In a study conducted to evaluate the safety and efficacy of ketamine for the treatment of refractory status epilepticus, it was found that the drug’s administration caused possible adverse events in 5 out of 60 study patients. These included a life-threatening severe acidosis, a syndrome similar to propofol-related infusion syndrome, supraventricular tachycardia, and atrial fibrillation [67].

Ketamine is not FDA-approved for epidural use as it carries a risk of neurotoxicity. Furthermore, there is no safety or efficacy data on the neuraxial administration of ketamine. Because of this, the epidural and/or intrathecal administration of ketamine are discouraged outside of the preclinical research setting. Spinal neurotoxicity after continuous intrathecal ketamine infusion of 5 mg/day over 3 weeks has been reported [68]. However, the drug used in this case was not preservative-free, and chemical cytotoxicity has often implicated the preservatives used rather than the active compound. Therefore, only preservative-free ketamine should be used for intrathecal infusion. This effect was also described after a 3-week continuous infusion, a situation that we are unlikely to see in patients that are given ketamine with the short-term goal of postoperative analgesia.

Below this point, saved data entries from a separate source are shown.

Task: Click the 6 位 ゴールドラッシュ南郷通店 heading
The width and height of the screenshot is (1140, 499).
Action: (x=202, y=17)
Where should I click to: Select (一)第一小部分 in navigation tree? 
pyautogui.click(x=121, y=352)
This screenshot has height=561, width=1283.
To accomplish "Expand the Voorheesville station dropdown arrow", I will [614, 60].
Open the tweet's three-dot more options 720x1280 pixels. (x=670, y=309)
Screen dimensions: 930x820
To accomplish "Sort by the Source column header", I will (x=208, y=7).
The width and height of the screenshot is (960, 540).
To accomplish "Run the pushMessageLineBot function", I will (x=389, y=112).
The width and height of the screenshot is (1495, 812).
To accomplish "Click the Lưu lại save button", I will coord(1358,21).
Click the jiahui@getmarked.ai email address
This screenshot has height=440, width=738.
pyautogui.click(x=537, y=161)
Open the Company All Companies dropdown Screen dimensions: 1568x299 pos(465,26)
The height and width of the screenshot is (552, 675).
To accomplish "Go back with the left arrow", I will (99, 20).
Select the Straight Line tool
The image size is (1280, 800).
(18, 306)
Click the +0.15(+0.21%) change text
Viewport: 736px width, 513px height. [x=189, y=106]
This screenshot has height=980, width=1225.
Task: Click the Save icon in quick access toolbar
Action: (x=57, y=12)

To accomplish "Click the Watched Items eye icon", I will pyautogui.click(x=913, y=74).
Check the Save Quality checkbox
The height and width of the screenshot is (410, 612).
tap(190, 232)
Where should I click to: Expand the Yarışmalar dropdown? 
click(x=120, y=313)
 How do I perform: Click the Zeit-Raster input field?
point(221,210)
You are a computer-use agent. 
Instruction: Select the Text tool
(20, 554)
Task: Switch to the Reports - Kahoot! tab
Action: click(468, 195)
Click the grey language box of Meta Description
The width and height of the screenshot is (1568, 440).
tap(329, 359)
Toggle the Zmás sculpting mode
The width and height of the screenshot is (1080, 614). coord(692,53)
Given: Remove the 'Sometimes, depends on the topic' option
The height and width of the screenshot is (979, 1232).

Potential dependence through chronic or repetitive ketamine use is concerning. Studies of recreation ketamine-using populations report cravings for the drug, physiological tolerance, and possible withdrawal symptoms on drug cessation. Physiological tolerance is of particular relevance as it has been suggested for individuals having undergone repeated procedures requiring anesthesia with ketamine [19]. Tolerance development with ketamine used as analgesia is less certain. Perry et al. [69] followed healthy subjects given subanesthetic doses of ketamine for up to 6 months. Results showed no reports of cravings or abuse outside of the study, suggesting that ketamine in low doses is less likely to produce dependence.

6. Conclusion

Although it was first used purely as an anesthetic, ketamine is making a certain resurgence in the management of postoperative pain. Many of the aforementioned studies have demonstrated significant effectiveness in controlling postoperative pain, increasing time to first analgesic request, and decreasing overall opioids required, as well as demonstrating fewer of the opioid-related side effects like PONV. These effects have been demonstrated across many realms of surgery, including otolaryngology, abdominal surgery, orthopedic surgery, spinal surgery, and gynecological surgery. While all of the exact mechanisms have not been entirely agreed upon, the primary effect of the drug is related to its NMDA receptor antagonism. An intravenous bolus given prior to incision followed by a continuous infusion appears to be the most effective modality for postoperative pain control. If the infusion is given over a protracted time course (48 h) for more invasive and routinely painful procedures, patients can have a decreased risk of developing persistent postoperative pain in months that follow. This infusion can also be combined with PCA for excellent control of acute postoperative pain. Ketamine may not provide a clear benefit for patients undergoing smaller procedures, as analgesia with low dosages of opioids, NSAIDs, and local anesthetic infiltration can usually provide adequate pain relief. The often feared psychotomimetic effects can be blunted by administering general anesthesia or the less effective benzodiazepine. While animal models show some degree of neurotoxicity in high-dose applications and possible induction of neuronal apoptosis, these effects have not been demonstrated and are not of concern at the dosages and durations employed for postoperative analgesia. The other conclusion that can be drawn from the aforementioned studies is that although ketamine was effective in many of the trials, other trials showed that it provided no benefit when compared to a placebo. While ketamine holds a place in the prevention and treatment of postoperative pain, more large, high-quality controlled studies are necessary in order to determine which procedures it is best suited for and at what dosages and frequencies it should be administered.

Conflict of Interests

The authors declare no competing financial interests.

Acknowledgment

All research performed by Department of Anesthesiology, Rutgers New Jersey Medical School.